# WORK INSTRUCTION
Each entry below should be retyped exactly as given.

Collected data:
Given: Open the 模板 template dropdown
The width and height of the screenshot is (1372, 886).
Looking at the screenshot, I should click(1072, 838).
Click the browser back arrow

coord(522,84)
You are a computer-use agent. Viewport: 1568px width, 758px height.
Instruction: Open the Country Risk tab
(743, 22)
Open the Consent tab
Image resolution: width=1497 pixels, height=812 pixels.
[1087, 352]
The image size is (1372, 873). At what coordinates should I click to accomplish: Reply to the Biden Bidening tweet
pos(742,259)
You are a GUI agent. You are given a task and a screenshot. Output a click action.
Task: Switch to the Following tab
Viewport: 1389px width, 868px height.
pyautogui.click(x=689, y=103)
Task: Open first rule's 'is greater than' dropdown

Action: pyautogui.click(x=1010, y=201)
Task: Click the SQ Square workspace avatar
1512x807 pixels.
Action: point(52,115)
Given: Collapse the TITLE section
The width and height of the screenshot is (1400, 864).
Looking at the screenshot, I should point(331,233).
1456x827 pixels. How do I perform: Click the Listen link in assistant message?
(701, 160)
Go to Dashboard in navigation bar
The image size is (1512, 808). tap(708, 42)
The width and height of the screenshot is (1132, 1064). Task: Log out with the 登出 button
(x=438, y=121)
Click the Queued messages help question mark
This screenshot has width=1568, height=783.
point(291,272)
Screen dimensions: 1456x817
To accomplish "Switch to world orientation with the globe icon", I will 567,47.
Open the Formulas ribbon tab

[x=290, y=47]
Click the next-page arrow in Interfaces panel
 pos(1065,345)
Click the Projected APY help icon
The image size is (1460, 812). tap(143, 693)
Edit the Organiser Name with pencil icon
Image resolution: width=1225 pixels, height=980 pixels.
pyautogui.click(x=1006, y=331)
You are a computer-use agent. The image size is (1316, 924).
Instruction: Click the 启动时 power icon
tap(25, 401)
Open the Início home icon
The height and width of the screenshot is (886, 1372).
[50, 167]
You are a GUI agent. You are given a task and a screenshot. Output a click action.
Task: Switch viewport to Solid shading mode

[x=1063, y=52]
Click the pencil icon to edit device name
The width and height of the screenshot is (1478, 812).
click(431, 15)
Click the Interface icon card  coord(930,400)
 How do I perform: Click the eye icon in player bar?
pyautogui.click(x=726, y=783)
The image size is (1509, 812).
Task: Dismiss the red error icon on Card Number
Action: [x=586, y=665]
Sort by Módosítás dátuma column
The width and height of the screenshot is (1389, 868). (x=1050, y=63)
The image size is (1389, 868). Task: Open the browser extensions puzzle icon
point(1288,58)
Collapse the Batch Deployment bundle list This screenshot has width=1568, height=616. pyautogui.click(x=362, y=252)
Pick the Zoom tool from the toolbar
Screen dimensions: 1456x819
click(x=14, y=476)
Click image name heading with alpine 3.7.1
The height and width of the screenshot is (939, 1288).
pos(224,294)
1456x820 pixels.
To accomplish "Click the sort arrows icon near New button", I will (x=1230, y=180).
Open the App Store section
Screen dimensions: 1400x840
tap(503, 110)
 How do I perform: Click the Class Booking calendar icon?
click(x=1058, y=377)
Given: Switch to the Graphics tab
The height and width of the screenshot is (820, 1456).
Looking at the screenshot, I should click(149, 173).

# YOUR SOLUTION
Given: Open the 模板 template dropdown
The width and height of the screenshot is (1372, 886).
Looking at the screenshot, I should click(1072, 838).
Click the browser back arrow

coord(522,84)
You are a computer-use agent. Viewport: 1568px width, 758px height.
Instruction: Open the Country Risk tab
(743, 22)
Open the Consent tab
Image resolution: width=1497 pixels, height=812 pixels.
[1087, 352]
The image size is (1372, 873). At what coordinates should I click to accomplish: Reply to the Biden Bidening tweet
pos(742,259)
You are a GUI agent. You are given a task and a screenshot. Output a click action.
Task: Switch to the Following tab
Viewport: 1389px width, 868px height.
pyautogui.click(x=689, y=103)
Task: Open first rule's 'is greater than' dropdown

Action: pyautogui.click(x=1010, y=201)
Task: Click the SQ Square workspace avatar
1512x807 pixels.
Action: point(52,115)
Given: Collapse the TITLE section
The width and height of the screenshot is (1400, 864).
Looking at the screenshot, I should point(331,233).
1456x827 pixels. How do I perform: Click the Listen link in assistant message?
(701, 160)
Go to Dashboard in navigation bar
The image size is (1512, 808). tap(708, 42)
The width and height of the screenshot is (1132, 1064). Task: Log out with the 登出 button
(x=438, y=121)
Click the Queued messages help question mark
This screenshot has width=1568, height=783.
point(291,272)
Screen dimensions: 1456x817
To accomplish "Switch to world orientation with the globe icon", I will 567,47.
Open the Formulas ribbon tab

[x=290, y=47]
Click the next-page arrow in Interfaces panel
 pos(1065,345)
Click the Projected APY help icon
The image size is (1460, 812). tap(143, 693)
Edit the Organiser Name with pencil icon
Image resolution: width=1225 pixels, height=980 pixels.
pyautogui.click(x=1006, y=331)
You are a computer-use agent. The image size is (1316, 924).
Instruction: Click the 启动时 power icon
tap(25, 401)
Open the Início home icon
The height and width of the screenshot is (886, 1372).
[50, 167]
You are a GUI agent. You are given a task and a screenshot. Output a click action.
Task: Switch viewport to Solid shading mode

[x=1063, y=52]
Click the pencil icon to edit device name
The width and height of the screenshot is (1478, 812).
click(431, 15)
Click the Interface icon card  coord(930,400)
 How do I perform: Click the eye icon in player bar?
pyautogui.click(x=726, y=783)
The image size is (1509, 812).
Task: Dismiss the red error icon on Card Number
Action: [x=586, y=665]
Sort by Módosítás dátuma column
The width and height of the screenshot is (1389, 868). (x=1050, y=63)
The image size is (1389, 868). Task: Open the browser extensions puzzle icon
point(1288,58)
Collapse the Batch Deployment bundle list This screenshot has width=1568, height=616. pyautogui.click(x=362, y=252)
Pick the Zoom tool from the toolbar
Screen dimensions: 1456x819
click(x=14, y=476)
Click image name heading with alpine 3.7.1
The height and width of the screenshot is (939, 1288).
pos(224,294)
1456x820 pixels.
To accomplish "Click the sort arrows icon near New button", I will (x=1230, y=180).
Open the App Store section
Screen dimensions: 1400x840
tap(503, 110)
 How do I perform: Click the Class Booking calendar icon?
click(x=1058, y=377)
Given: Switch to the Graphics tab
The height and width of the screenshot is (820, 1456).
Looking at the screenshot, I should click(149, 173).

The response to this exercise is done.